Aortic Length Changes During Abdominal Aortic Aneurysm Formation, Expansion and Stabilisation in a Rat Model

Abstract

Background Determinants of extracellular matrix (ECM) destruction/reconstruction balance influencing abdominal aortic aneurysm (AAA) diameter may impact length. Objective Document aortic lengthening, its correlation to diameter, and determine how treatments that impact diameter also affect length. Methods Three hundred and fifty-five diameter and length measurements were performed in 308 rats during AAA formation, expansion and stabilisation in guinea pig aortas xenografted in rats.
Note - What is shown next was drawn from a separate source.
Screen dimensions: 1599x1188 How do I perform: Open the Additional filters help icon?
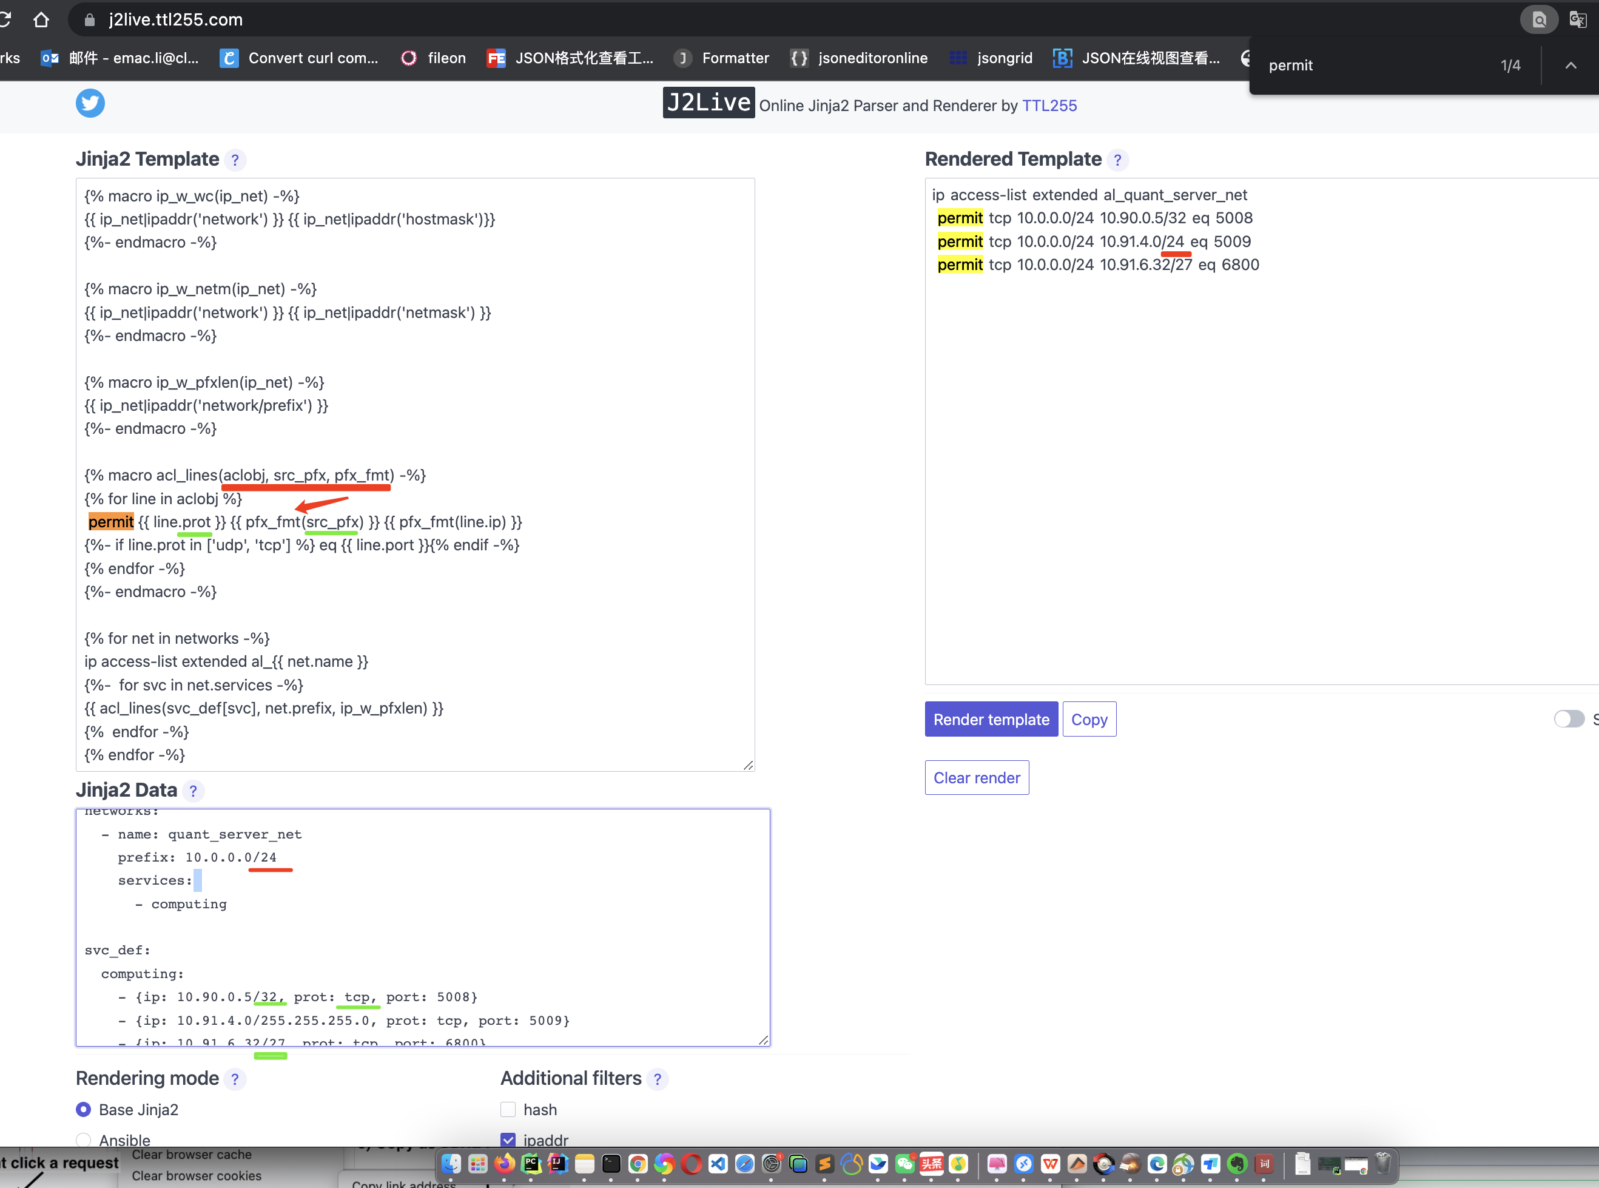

Impact of modulation of ECM destructive/reconstructive balance by endovascular Vascular Smooth Muscle Cell (VSMCs) seeding, TIMP-1, PAI-1 and TGF-beta1 overexpression on length has been assessed. Results Length increased in correlation with diameter during formation (correlation coefficient (cc): 0.584, P < 0.0001) and expansion (cc: 0.352, P = 0.0055) of AAAs. Overexpression of TIMP-1 and PAI-1 decreased lengthening ( P = 0.02 and 0.014, respectively) demonstrating that elongation is driven by matrix metalloproteinases and their activation by the plasmin pathway. Overexpression of TGF-beta1 controlled length in formed AAAs (17.3 ± 9.6 vs. 5.9 ± 7.4 mm, P = 0.022), but not VSMC seeding, although both therapies efficiently prevented further diameter increase. Length and diameter correlation was lost after biotherapies. Conclusion Length increases in correlation with diameter during AAA formation and expansion, as a consequence of ECM injury driven by MMPs activated by the plasmin pathway. Correlation between length and diameter increases is not universally preserved.